# EXERCISE
Restate the entries below without a single change.

# EXTRACTED INFORMATION

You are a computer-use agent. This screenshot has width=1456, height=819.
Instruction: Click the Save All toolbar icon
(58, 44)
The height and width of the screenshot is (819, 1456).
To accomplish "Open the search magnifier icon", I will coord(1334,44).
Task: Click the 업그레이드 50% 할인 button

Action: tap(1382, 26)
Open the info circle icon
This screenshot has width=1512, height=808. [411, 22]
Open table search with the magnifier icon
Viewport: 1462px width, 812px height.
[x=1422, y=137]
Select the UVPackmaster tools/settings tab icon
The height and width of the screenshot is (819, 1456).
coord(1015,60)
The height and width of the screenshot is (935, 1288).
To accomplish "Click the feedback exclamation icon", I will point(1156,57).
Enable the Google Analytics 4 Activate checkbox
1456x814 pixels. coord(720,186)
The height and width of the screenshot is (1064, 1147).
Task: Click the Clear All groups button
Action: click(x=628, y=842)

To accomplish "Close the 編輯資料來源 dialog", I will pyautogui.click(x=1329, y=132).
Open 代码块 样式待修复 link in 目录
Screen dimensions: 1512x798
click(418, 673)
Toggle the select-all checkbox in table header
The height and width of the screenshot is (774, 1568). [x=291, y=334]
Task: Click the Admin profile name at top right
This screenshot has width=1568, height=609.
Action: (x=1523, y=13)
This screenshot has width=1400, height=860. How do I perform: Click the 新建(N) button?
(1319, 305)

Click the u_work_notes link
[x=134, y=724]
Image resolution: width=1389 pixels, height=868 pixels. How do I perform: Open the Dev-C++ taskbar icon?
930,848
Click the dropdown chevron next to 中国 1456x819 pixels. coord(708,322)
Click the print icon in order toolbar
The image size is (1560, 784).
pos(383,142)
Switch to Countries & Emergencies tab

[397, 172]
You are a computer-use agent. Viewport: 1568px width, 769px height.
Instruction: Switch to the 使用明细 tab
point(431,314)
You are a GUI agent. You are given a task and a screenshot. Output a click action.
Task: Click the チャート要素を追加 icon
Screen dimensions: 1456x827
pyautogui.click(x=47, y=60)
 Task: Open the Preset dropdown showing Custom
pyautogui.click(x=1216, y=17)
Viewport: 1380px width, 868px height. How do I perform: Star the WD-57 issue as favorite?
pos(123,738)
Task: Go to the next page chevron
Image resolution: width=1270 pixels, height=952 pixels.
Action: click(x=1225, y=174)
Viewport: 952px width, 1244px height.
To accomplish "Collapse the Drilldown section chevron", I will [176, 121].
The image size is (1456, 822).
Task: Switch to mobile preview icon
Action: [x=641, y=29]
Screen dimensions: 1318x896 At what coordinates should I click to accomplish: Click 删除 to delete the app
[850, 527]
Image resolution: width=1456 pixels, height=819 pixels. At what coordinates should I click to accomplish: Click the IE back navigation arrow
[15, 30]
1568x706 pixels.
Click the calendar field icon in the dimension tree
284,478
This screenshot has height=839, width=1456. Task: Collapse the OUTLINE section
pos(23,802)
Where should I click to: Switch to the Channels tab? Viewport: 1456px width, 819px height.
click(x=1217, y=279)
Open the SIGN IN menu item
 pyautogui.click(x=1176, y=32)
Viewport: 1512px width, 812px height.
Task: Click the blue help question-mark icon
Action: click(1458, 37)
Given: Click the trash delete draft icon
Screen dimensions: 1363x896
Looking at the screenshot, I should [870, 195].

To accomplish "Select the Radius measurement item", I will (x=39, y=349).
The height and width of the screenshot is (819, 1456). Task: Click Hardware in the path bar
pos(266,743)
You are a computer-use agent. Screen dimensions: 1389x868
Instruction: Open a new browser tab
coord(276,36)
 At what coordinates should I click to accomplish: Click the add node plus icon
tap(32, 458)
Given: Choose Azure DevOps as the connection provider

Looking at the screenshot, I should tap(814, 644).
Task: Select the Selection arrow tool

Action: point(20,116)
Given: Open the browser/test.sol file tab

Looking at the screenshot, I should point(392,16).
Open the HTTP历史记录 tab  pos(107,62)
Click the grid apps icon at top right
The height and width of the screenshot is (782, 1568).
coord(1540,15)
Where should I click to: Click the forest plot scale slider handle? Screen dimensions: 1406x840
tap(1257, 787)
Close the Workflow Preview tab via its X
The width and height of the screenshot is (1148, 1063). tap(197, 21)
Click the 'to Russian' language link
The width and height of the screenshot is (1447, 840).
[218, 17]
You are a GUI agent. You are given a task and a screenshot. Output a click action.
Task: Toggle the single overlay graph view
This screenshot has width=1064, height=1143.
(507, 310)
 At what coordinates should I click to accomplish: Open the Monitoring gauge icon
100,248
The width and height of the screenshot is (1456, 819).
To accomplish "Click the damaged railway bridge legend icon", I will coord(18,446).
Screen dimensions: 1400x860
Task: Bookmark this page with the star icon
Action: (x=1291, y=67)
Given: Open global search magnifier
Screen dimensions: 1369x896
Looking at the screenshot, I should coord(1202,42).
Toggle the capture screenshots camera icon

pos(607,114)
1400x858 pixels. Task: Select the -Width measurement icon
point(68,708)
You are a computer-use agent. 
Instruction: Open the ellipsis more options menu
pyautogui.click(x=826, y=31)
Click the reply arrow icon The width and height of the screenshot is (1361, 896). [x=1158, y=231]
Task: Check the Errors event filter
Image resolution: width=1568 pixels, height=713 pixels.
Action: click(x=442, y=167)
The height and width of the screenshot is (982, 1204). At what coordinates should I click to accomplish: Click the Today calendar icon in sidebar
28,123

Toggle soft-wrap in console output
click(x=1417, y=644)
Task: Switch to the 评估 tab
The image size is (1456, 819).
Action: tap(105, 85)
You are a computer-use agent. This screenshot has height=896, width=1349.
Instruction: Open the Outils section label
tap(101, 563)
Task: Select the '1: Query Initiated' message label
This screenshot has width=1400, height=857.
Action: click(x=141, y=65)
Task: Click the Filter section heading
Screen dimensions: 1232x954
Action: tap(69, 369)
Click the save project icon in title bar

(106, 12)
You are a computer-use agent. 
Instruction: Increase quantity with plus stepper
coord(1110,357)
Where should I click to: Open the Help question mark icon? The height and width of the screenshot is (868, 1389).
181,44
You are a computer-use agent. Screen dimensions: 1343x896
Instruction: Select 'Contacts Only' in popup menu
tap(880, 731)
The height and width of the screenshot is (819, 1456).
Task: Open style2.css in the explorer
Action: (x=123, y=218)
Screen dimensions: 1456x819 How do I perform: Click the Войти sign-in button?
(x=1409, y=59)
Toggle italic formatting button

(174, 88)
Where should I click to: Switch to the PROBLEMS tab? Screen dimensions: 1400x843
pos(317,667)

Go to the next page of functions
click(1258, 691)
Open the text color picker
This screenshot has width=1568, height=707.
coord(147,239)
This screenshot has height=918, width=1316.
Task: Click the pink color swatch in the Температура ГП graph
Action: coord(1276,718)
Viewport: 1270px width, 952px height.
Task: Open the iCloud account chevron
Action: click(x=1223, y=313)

# TASK OUTPUT
You are a computer-use agent. This screenshot has width=1456, height=819.
Instruction: Click the Save All toolbar icon
(58, 44)
The height and width of the screenshot is (819, 1456).
To accomplish "Open the search magnifier icon", I will coord(1334,44).
Task: Click the 업그레이드 50% 할인 button

Action: tap(1382, 26)
Open the info circle icon
This screenshot has width=1512, height=808. [411, 22]
Open table search with the magnifier icon
Viewport: 1462px width, 812px height.
[x=1422, y=137]
Select the UVPackmaster tools/settings tab icon
The height and width of the screenshot is (819, 1456).
coord(1015,60)
The height and width of the screenshot is (935, 1288).
To accomplish "Click the feedback exclamation icon", I will point(1156,57).
Enable the Google Analytics 4 Activate checkbox
1456x814 pixels. coord(720,186)
The height and width of the screenshot is (1064, 1147).
Task: Click the Clear All groups button
Action: click(x=628, y=842)

To accomplish "Close the 編輯資料來源 dialog", I will pyautogui.click(x=1329, y=132).
Open 代码块 样式待修复 link in 目录
Screen dimensions: 1512x798
click(418, 673)
Toggle the select-all checkbox in table header
The height and width of the screenshot is (774, 1568). [x=291, y=334]
Task: Click the Admin profile name at top right
This screenshot has width=1568, height=609.
Action: (x=1523, y=13)
This screenshot has width=1400, height=860. How do I perform: Click the 新建(N) button?
(1319, 305)

Click the u_work_notes link
[x=134, y=724]
Image resolution: width=1389 pixels, height=868 pixels. How do I perform: Open the Dev-C++ taskbar icon?
930,848
Click the dropdown chevron next to 中国 1456x819 pixels. coord(708,322)
Click the print icon in order toolbar
The image size is (1560, 784).
pos(383,142)
Switch to Countries & Emergencies tab

[397, 172]
You are a computer-use agent. Viewport: 1568px width, 769px height.
Instruction: Switch to the 使用明细 tab
point(431,314)
You are a GUI agent. You are given a task and a screenshot. Output a click action.
Task: Click the チャート要素を追加 icon
Screen dimensions: 1456x827
pyautogui.click(x=47, y=60)
 Task: Open the Preset dropdown showing Custom
pyautogui.click(x=1216, y=17)
Viewport: 1380px width, 868px height. How do I perform: Star the WD-57 issue as favorite?
pos(123,738)
Task: Go to the next page chevron
Image resolution: width=1270 pixels, height=952 pixels.
Action: click(x=1225, y=174)
Viewport: 952px width, 1244px height.
To accomplish "Collapse the Drilldown section chevron", I will [176, 121].
The image size is (1456, 822).
Task: Switch to mobile preview icon
Action: [x=641, y=29]
Screen dimensions: 1318x896 At what coordinates should I click to accomplish: Click 删除 to delete the app
[850, 527]
Image resolution: width=1456 pixels, height=819 pixels. At what coordinates should I click to accomplish: Click the IE back navigation arrow
[15, 30]
1568x706 pixels.
Click the calendar field icon in the dimension tree
284,478
This screenshot has height=839, width=1456. Task: Collapse the OUTLINE section
pos(23,802)
Where should I click to: Switch to the Channels tab? Viewport: 1456px width, 819px height.
click(x=1217, y=279)
Open the SIGN IN menu item
 pyautogui.click(x=1176, y=32)
Viewport: 1512px width, 812px height.
Task: Click the blue help question-mark icon
Action: click(1458, 37)
Given: Click the trash delete draft icon
Screen dimensions: 1363x896
Looking at the screenshot, I should [870, 195].

To accomplish "Select the Radius measurement item", I will (x=39, y=349).
The height and width of the screenshot is (819, 1456). Task: Click Hardware in the path bar
pos(266,743)
You are a computer-use agent. Screen dimensions: 1389x868
Instruction: Open a new browser tab
coord(276,36)
 At what coordinates should I click to accomplish: Click the add node plus icon
tap(32, 458)
Given: Choose Azure DevOps as the connection provider

Looking at the screenshot, I should tap(814, 644).
Task: Select the Selection arrow tool

Action: point(20,116)
Given: Open the browser/test.sol file tab

Looking at the screenshot, I should point(392,16).
Open the HTTP历史记录 tab  pos(107,62)
Click the grid apps icon at top right
The height and width of the screenshot is (782, 1568).
coord(1540,15)
Where should I click to: Click the forest plot scale slider handle? Screen dimensions: 1406x840
tap(1257, 787)
Close the Workflow Preview tab via its X
The width and height of the screenshot is (1148, 1063). tap(197, 21)
Click the 'to Russian' language link
The width and height of the screenshot is (1447, 840).
[218, 17]
You are a GUI agent. You are given a task and a screenshot. Output a click action.
Task: Toggle the single overlay graph view
This screenshot has width=1064, height=1143.
(507, 310)
 At what coordinates should I click to accomplish: Open the Monitoring gauge icon
100,248
The width and height of the screenshot is (1456, 819).
To accomplish "Click the damaged railway bridge legend icon", I will coord(18,446).
Screen dimensions: 1400x860
Task: Bookmark this page with the star icon
Action: (x=1291, y=67)
Given: Open global search magnifier
Screen dimensions: 1369x896
Looking at the screenshot, I should coord(1202,42).
Toggle the capture screenshots camera icon

pos(607,114)
1400x858 pixels. Task: Select the -Width measurement icon
point(68,708)
You are a computer-use agent. 
Instruction: Open the ellipsis more options menu
pyautogui.click(x=826, y=31)
Click the reply arrow icon The width and height of the screenshot is (1361, 896). [x=1158, y=231]
Task: Check the Errors event filter
Image resolution: width=1568 pixels, height=713 pixels.
Action: click(x=442, y=167)
The height and width of the screenshot is (982, 1204). At what coordinates should I click to accomplish: Click the Today calendar icon in sidebar
28,123

Toggle soft-wrap in console output
click(x=1417, y=644)
Task: Switch to the 评估 tab
The image size is (1456, 819).
Action: tap(105, 85)
You are a computer-use agent. This screenshot has height=896, width=1349.
Instruction: Open the Outils section label
tap(101, 563)
Task: Select the '1: Query Initiated' message label
This screenshot has width=1400, height=857.
Action: click(x=141, y=65)
Task: Click the Filter section heading
Screen dimensions: 1232x954
Action: tap(69, 369)
Click the save project icon in title bar

(106, 12)
You are a computer-use agent. 
Instruction: Increase quantity with plus stepper
coord(1110,357)
Where should I click to: Open the Help question mark icon? The height and width of the screenshot is (868, 1389).
181,44
You are a computer-use agent. Screen dimensions: 1343x896
Instruction: Select 'Contacts Only' in popup menu
tap(880, 731)
The height and width of the screenshot is (819, 1456).
Task: Open style2.css in the explorer
Action: (x=123, y=218)
Screen dimensions: 1456x819 How do I perform: Click the Войти sign-in button?
(x=1409, y=59)
Toggle italic formatting button

(174, 88)
Where should I click to: Switch to the PROBLEMS tab? Screen dimensions: 1400x843
pos(317,667)

Go to the next page of functions
click(1258, 691)
Open the text color picker
This screenshot has width=1568, height=707.
coord(147,239)
This screenshot has height=918, width=1316.
Task: Click the pink color swatch in the Температура ГП graph
Action: coord(1276,718)
Viewport: 1270px width, 952px height.
Task: Open the iCloud account chevron
Action: click(x=1223, y=313)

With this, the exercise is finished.